Après les prestations inoubliables de Jack Nicholson et Heath Ledger – et celle plus controversée de Jared Leto – Joaquin Phoenix entre à son tour dans la peau du super-vilain au large sourire. Sauf que cette fois-ci, le personnage n’a rien d’un anti-héros de bande-dessinée. C’est un paria anonyme, insignifiant et pathétique. Clown de rue qui porte des pancartes publicitaires pour gagner chichement sa vie, Arthur Fleck vit dans un immeuble miteux avec sa mère Penny (Frances Conroy) qui le surnomme « Happy », autrement dit « Joyeux ». Tous deux s’abrutissent devant la télé, notamment face au talk-show de Murray Franklin (Robert de Niro) qu’ils adorent. Derrière ses airs affables et tranquilles, Arthur cache des névroses profondes. Sous surveillance thérapeutique et traitement médical, il sort d’un internement et souffre d’accès de rire nerveux incontrôlables en période de stress ou de contrariété. Pour quitter sa vie minable, il rêverait de faire du stand-up, ce à quoi sa mère lui répond sans moquerie : « Il ne faut pas être drôle pour être humoriste ? » La descente aux enfers commence lorsqu’Arthur est renvoyé de son travail (il a la mauvaise idée d’apporter dans un hôpital pour enfants malades un pistolet que lui a prêté un de ses collègues).
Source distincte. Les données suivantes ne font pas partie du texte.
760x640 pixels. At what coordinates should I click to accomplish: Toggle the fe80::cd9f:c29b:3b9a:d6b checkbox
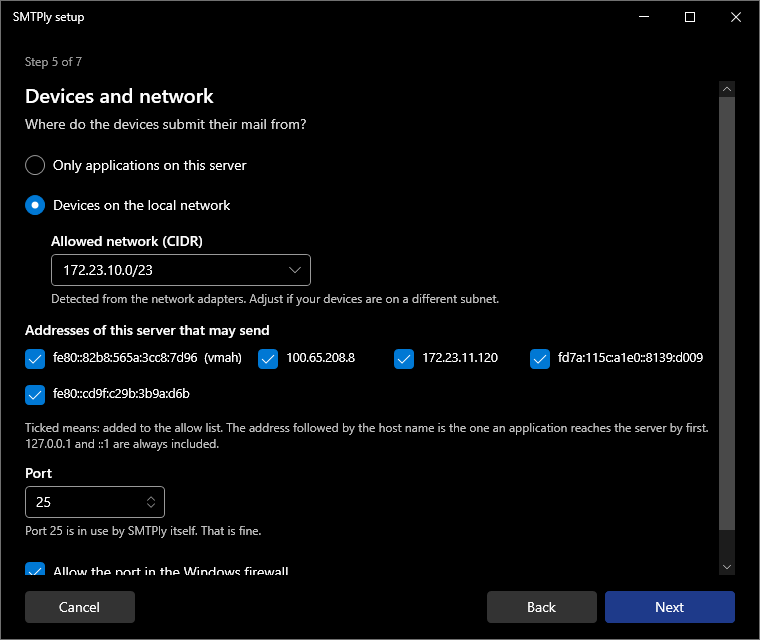pyautogui.click(x=35, y=395)
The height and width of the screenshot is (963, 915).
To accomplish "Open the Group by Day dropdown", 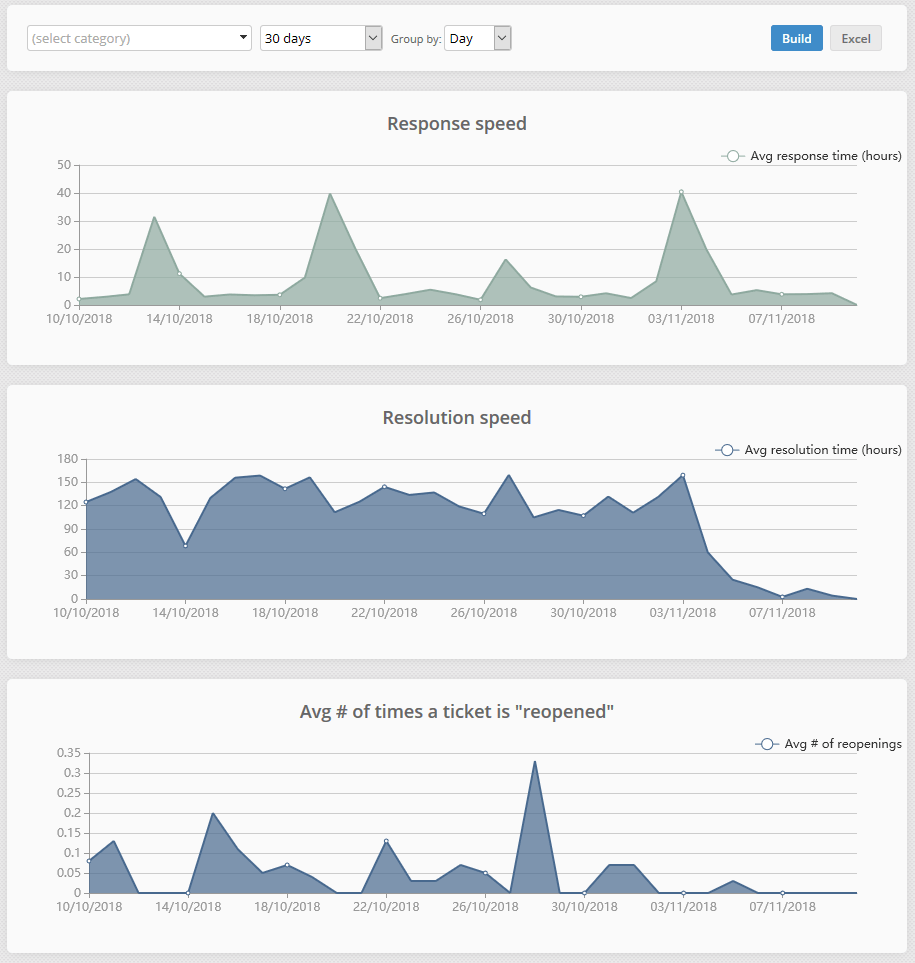I will click(477, 38).
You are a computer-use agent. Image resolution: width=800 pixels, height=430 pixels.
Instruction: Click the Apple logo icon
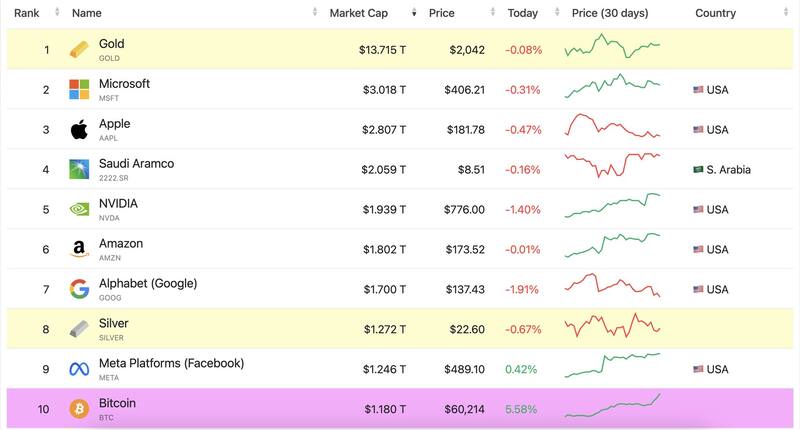tap(79, 130)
Seul dans le métro, il est agressé par trois traders ivres de Wayne Entreprise. Pour se défendre, il les tue froidement et s’échappe. Sans le savoir, il va créer un mouvement de grande ampleur, celui de défavorisés qui se déguisent en clowns pour manifester contre les nantis de Gotham…
Le chaos règne
Ce point de rupture à l’issue duquel Fleck, devenu le Joker, deviendra le symbole du chaos évoque le traitement adopté par Christopher Nolan dans The Dark Knight. Mais l’approche de Todd Philips reste résolument anti-dramatique, bien plus proche d’un Taxi Driver que de n’importe quel film de super-héros. Le scénario jette tout de même plusieurs ponts avec la trajectoire dramatique du futur Batman. Le premier lien s’établit avec Penny Fleck, qui fut employée de Thomas Wayne et lui écrit régulièrement dans l’espoir qu’il l’aide financièrement. S’ensuit cette scène étrange, partagée entre la sensibilité et le malaise, où Arthur se rend devant les grilles du manoir Wayne et croise Bruce, encore enfant, pour lui faire un petit numéro de clown. Quant au climax de Joker, il pose ouvertement les bases des origines de l’homme-chauve-souris en revenant brièvement aux sources du comics original. La prestation à fleur de peau de Joaquin Phoenix est l’atout principal du film. L’ex-Commodus de Gladiator s’avère incroyable dans la peau de ce désaxé à la fois attachant et inquiétant, incapable de réfréner des éclats de rire qu’on imagine douloureux, saupoudrant son environnement d’hallucinations qu’il ne parvient plus à départager du réel, en transe le temps de quelques pas de danse bizarres entre deux actes de violence. Triomphe artistique, critique et commercial, Joker rafla une infinité de prix et prit les atours d’une oasis au milieu de la saga cinématographique chaotique consacrée aux héros DC.